The sad little dictator is neither a handsome man nor an ugly one. He has a weak chin. He smokes imported cigars that he is assured are the best in the world, takes one out on the balcony of his room, looks out over the sparkling lights from town.
Mine, he thinks, mine. Stubs the cigar out on the balcony wall. There is a smudge in the place where he always does it. His private maid has spent hours scouring it off with a hard-bristle toothbrush, but it always returns.
The sad little dictator has seven half-sisters and two dead women he calls mother. Only one of them has a painting hung on the castle walls. He remembers the way her lip would curl whenever she first saw him, how she always forced her expression into a bland smile.
Son, she called him, but her eyes were always looking after all those lost girls she had born.
A defective woman, the sad little dictator’s father would say. Could never give me a boy.
Sometimes he would call her lucky: lucky he hadn’t had her and all those daughters killed, lucky to be his wife, lucky the way his son was lucky, the way his subjects, he called them, were.
While she is still alive, this defective and lucky woman has a room that the future sad little dictator is taken to once a week for all of his childhood. There are nurses in white aprons and a lingering smell of chicken soup and something sharp.
Mother, the sad little heir calls her.
Your father is a great man, she says.
Everyone says that his father is a great man. When the woman he calls mother says it, she blinks rapidly. It is the only time he ever sees her move quickly, and only that one piece of her. He sits in the room quietly with her and that smell of soup and a bladed something. From time to time, she asks him how his studies are going, what he is learning.
Once, she says to him — your mother, how is she doing?
They are not meant to acknowledge that she isn’t his mother, that he isn’t hers by birth, but there is something flame-wild in her eyes that day, and the nurses in the room with them go back and forth from her bed to the sink with dripping washcloths they lay against her bare skin, pretending not to hear her words.
Your mother, she says, a washcloth pressed by a plain-faced nurse to the side of her face, how is she doing?
Well, says the soon-to-be sad little dictator. He always responds well to the woman’s questions: how are your studies going? Well. How is your father? Well.
He says well now, and his hand clutches the fabric of his pants. It is an expensive fabric, but scratchy and rough even so. He is always wearing miniature versions of his father’s suits and ties, always practicing standing with his shoulders firm and his back straight. His muscles ache with the effort.
He says well and clenches the fabric of his pants, realizes his mistake, and quickly says how are you doing, mother?

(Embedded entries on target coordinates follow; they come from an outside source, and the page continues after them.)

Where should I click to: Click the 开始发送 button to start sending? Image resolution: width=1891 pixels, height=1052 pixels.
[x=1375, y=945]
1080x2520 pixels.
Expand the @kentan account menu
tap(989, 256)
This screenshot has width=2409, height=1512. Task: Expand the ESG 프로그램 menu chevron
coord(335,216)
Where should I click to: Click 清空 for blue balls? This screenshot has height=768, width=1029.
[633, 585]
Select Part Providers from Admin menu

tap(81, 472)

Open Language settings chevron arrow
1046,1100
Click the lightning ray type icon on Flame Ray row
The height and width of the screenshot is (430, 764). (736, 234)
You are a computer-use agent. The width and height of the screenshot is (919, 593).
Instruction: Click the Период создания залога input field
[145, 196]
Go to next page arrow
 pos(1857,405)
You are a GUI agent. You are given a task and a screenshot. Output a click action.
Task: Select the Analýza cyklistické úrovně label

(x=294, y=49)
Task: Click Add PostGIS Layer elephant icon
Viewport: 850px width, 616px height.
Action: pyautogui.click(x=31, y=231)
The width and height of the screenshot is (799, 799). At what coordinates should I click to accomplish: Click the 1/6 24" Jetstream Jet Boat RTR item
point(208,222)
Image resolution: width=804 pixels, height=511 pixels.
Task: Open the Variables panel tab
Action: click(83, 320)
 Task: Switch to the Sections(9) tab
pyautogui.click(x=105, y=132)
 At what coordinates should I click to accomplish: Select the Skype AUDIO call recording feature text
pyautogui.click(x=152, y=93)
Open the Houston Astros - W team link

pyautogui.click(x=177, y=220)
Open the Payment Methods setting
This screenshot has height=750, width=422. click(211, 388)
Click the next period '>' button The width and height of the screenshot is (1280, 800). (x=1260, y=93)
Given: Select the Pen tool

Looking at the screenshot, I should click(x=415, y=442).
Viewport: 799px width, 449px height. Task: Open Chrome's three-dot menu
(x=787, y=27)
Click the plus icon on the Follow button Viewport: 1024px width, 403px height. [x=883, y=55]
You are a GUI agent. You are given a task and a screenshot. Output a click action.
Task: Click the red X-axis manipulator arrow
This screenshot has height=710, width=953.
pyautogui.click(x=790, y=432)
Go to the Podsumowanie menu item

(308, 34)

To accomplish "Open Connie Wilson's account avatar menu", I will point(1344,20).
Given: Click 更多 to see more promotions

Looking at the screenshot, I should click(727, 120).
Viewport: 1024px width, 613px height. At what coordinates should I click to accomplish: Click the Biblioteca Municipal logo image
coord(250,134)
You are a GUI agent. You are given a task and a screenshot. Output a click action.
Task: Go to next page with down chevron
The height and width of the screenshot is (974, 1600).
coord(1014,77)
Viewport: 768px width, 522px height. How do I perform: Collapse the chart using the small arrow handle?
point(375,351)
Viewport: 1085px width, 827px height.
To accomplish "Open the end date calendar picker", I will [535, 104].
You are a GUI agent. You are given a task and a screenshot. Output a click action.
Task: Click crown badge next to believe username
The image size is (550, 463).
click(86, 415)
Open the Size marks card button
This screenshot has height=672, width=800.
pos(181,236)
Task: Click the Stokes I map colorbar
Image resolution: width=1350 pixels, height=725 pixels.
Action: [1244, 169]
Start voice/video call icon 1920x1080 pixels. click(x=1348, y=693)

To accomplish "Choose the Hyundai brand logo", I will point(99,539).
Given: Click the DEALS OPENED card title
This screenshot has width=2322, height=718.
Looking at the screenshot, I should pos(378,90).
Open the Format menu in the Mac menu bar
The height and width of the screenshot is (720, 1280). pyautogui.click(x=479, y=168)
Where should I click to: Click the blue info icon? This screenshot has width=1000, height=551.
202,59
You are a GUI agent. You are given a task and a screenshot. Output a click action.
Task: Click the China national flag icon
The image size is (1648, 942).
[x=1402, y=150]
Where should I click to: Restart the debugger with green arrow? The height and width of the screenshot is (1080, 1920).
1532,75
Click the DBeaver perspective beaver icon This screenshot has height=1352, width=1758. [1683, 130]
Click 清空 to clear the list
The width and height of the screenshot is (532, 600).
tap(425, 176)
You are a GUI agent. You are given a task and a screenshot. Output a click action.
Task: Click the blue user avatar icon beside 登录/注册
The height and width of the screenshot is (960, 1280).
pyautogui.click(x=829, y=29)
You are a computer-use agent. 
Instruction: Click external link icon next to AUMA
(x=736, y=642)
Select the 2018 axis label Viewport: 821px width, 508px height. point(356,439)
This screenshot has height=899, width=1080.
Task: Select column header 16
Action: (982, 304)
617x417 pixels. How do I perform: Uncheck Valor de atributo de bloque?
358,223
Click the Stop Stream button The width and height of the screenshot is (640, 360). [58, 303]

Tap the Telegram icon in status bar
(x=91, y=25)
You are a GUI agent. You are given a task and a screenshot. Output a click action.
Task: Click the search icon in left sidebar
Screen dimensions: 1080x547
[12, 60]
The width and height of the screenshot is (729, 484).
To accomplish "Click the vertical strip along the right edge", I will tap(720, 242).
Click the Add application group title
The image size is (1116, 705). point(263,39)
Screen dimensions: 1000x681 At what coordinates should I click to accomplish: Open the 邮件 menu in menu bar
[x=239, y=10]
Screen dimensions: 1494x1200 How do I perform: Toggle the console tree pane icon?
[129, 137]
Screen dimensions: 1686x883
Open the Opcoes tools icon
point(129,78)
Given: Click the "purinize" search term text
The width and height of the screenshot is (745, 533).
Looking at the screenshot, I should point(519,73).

The woman in the bed smiles at him. It is actually only the imitation of a smile, something shadowed and wan.
The same as always, she says.
Have you seen her lately, she says.
The future sad little dictator doesn’t answer. He lowers his head. He isn’t supposed to lower his head to anyone except his father, but he finds he can no longer look the woman in the bed in the eyes.
They don’t speak to each other for the rest of the visit, and when the sad little dictator is fetched by his nanny, he doesn’t say goodbye mother as he usually does, goes out the door all quiet and wrinkled pant-leg. When he sits down to dinner with his father later that night, the man says your mother, your mother, and wipes his chin with one of the napkins made from the same fabric as the sad little heir’s pants. He says your mother and the sad little heir doesn’t know which one he means.
Both of the sad little dictator’s mothers die before his father does. He thinks of doves when he sees their fluttering little feet, he thinks of the sound of rustling wings and wind.
The castle grounds house proud peacocks and wretched little peahens. Their shriekings fill the air.
They sleep in little rows like chickens.
They are never wholly quiet.
They never fly.
Majestic creatures, his father called them, but he didn’t seem to care much for them. Of course, the gruff old despot never seemed to care much for anything.
The sad little dictator has never seen a peacock anywhere outside the walls of the castle grounds. There is someone who feeds them and grooms them, someone who tucks them in for the night. They sleep in little rows like chickens. They are never wholly quiet. They never fly.
The sad little dictator thinks he might hate them.
While his father is alive, he hates them. After his mothers and father have died, he hates them.
When the lights go out in the castle for his mother’s death (his second mother, his first is never acknowledged, his first mother never exists, except in the length of the sad little dictators fingers and the arch of his left eyebrow, a sad little hum in his first wakeful breath), it is quiet except for the shrieking of the peacocks from their hutch, and the sad little dictator sits in the dark and thinks that he might hate them very much indeed.
When his mother dies (his second mother), he is made to sit beside her bed and hold her hand. His father cannot be there. His father is a busy man. The sad little dictator feels the clench and loosening of her hand (it is made of sticks, he thinks, it could be broken like little thin sticks), he watches her feet come out from under the covers in their little white socks, kick, kick, kick.
He thinks of doves. He thinks of his mother. He thinks of doves and doves and doves.